■ Exercise description ■
Review the material and extract every line in which the word "will" occurs.

■ Records shown ■
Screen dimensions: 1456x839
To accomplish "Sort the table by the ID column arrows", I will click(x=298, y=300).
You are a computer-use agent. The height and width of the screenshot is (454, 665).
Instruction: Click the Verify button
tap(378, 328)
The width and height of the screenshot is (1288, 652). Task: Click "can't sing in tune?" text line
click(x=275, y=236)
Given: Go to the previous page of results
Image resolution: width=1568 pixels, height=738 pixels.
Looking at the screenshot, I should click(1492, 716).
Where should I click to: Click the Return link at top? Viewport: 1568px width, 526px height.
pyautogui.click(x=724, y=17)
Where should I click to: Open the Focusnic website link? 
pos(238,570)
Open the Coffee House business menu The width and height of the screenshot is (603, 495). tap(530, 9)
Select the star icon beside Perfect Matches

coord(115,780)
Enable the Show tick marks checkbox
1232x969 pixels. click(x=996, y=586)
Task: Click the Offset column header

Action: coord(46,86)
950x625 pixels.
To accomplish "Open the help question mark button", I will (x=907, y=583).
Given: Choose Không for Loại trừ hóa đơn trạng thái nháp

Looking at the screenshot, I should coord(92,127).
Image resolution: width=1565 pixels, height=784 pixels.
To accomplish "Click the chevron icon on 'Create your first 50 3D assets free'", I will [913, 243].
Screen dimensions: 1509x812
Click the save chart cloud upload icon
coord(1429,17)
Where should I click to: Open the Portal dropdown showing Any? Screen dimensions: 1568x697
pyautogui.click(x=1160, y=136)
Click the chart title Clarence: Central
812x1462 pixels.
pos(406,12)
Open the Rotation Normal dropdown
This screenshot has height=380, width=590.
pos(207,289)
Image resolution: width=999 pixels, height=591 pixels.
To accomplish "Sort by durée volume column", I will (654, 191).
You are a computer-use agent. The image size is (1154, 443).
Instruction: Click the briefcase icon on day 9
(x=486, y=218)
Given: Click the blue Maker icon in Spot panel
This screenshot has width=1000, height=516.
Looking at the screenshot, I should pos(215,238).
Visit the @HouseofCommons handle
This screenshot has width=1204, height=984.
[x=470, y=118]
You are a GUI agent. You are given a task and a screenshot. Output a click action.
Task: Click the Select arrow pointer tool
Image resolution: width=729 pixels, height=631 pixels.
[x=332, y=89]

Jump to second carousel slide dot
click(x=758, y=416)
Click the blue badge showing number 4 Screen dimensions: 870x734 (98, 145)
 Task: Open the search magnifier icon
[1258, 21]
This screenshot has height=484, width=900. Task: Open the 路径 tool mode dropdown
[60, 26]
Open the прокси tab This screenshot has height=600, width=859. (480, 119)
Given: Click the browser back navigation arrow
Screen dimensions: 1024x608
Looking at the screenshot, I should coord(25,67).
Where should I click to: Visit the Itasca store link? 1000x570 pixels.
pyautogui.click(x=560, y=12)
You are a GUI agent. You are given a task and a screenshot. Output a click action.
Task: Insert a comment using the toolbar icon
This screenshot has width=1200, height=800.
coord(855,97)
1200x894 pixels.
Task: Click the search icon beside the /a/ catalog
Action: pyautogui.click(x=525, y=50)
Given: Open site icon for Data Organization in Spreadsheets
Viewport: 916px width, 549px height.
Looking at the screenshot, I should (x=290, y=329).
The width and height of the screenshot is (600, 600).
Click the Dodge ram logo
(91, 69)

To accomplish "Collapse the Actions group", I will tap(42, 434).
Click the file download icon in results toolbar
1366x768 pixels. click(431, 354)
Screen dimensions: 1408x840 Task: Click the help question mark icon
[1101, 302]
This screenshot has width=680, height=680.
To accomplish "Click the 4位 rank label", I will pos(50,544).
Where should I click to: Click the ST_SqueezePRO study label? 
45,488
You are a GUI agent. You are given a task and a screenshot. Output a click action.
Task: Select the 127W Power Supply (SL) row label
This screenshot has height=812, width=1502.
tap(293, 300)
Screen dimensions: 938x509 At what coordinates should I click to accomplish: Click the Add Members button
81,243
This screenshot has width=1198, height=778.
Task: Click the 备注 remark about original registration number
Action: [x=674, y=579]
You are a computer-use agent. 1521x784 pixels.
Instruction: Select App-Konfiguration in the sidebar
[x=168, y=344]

■ Task response ■
To accomplish "Sort the table by the ID column arrows", I will click(x=298, y=300).
To accomplish "Open the help question mark button", I will (x=907, y=583).
To accomplish "Click the chevron icon on 'Create your first 50 3D assets free'", I will [913, 243].
To accomplish "Sort by durée volume column", I will (654, 191).
To accomplish "Collapse the Actions group", I will tap(42, 434).
To accomplish "Click the 4位 rank label", I will pos(50,544).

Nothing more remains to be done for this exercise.